> _AVAILABLE DATA_:
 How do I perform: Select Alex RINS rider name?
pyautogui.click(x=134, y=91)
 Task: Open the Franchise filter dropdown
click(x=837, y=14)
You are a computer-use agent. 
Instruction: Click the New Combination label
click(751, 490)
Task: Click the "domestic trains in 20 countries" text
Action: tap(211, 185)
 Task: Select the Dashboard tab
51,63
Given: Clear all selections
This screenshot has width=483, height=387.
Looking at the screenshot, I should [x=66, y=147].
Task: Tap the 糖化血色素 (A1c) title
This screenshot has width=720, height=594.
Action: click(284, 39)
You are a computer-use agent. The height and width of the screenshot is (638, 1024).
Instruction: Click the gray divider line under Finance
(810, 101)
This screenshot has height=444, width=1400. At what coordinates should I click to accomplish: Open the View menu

> _WHAT IS REQUIRED_: Each line above holding the word "agent" counts; reply with how many there are, only the number.

> _ANSWER AREA_: 2